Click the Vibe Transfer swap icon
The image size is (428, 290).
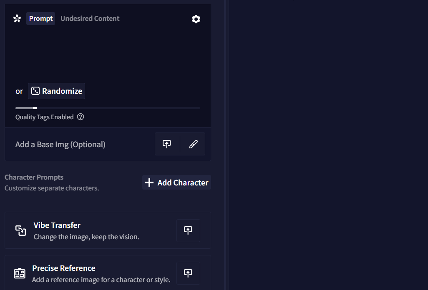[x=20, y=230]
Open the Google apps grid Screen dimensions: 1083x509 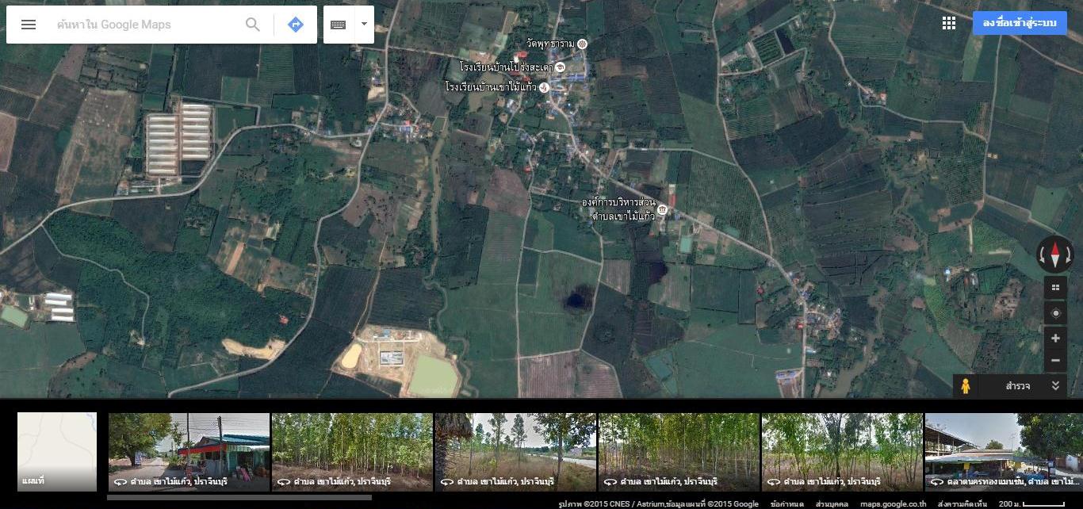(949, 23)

--

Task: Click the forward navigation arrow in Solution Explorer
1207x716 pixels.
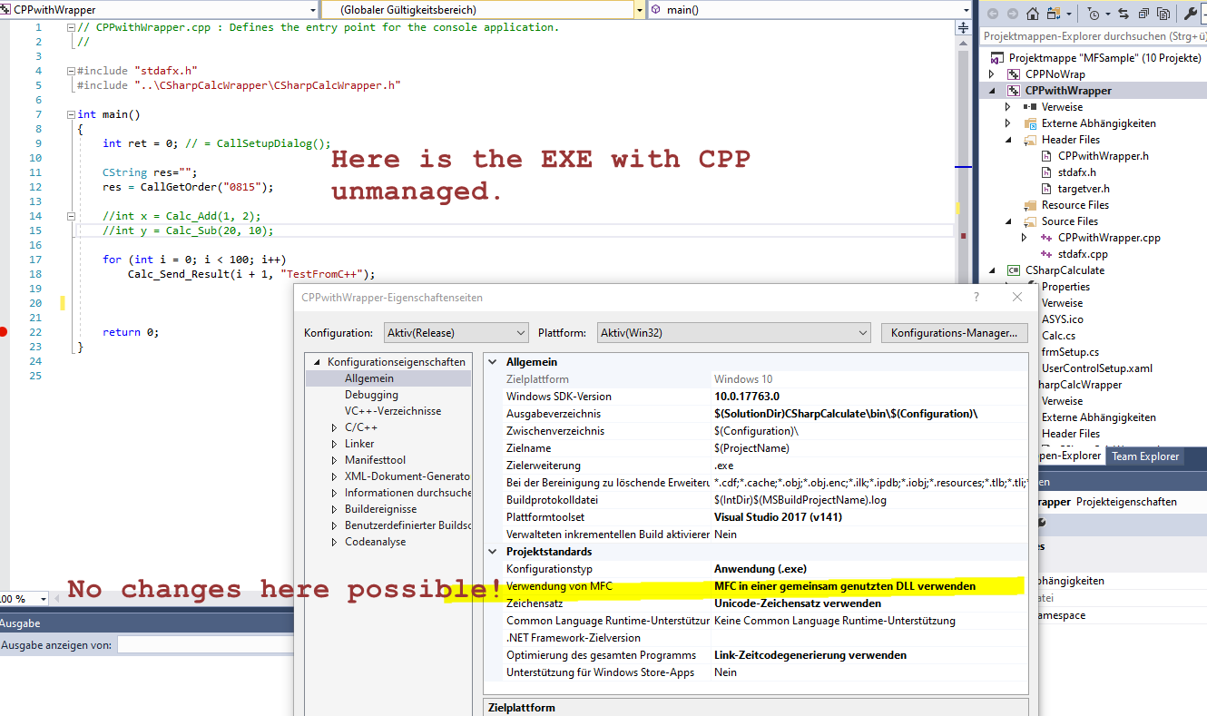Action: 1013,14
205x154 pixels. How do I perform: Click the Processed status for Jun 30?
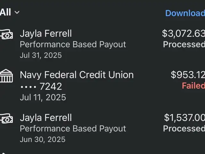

==

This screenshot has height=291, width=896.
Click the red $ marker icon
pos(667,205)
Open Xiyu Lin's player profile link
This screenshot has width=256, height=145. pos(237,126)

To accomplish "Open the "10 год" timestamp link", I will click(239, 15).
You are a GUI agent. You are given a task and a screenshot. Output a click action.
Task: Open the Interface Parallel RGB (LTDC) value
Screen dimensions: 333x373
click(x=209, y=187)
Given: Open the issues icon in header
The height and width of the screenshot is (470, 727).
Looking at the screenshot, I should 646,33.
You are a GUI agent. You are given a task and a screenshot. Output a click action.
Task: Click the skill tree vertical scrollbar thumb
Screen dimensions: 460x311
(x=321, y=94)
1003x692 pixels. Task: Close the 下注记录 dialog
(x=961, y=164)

Job: Rewrite the lines starting at the one containing "This screenshot has height=291, width=896." and ending at the one containing "will click(239, 15).", replacing "marker" with "pin" and leaving everything else unchanged.

Solution to the exercise:
This screenshot has height=291, width=896.
Click the red $ pin icon
pos(667,205)
Open Xiyu Lin's player profile link
This screenshot has width=256, height=145. pos(237,126)

To accomplish "Open the "10 год" timestamp link", I will click(239, 15).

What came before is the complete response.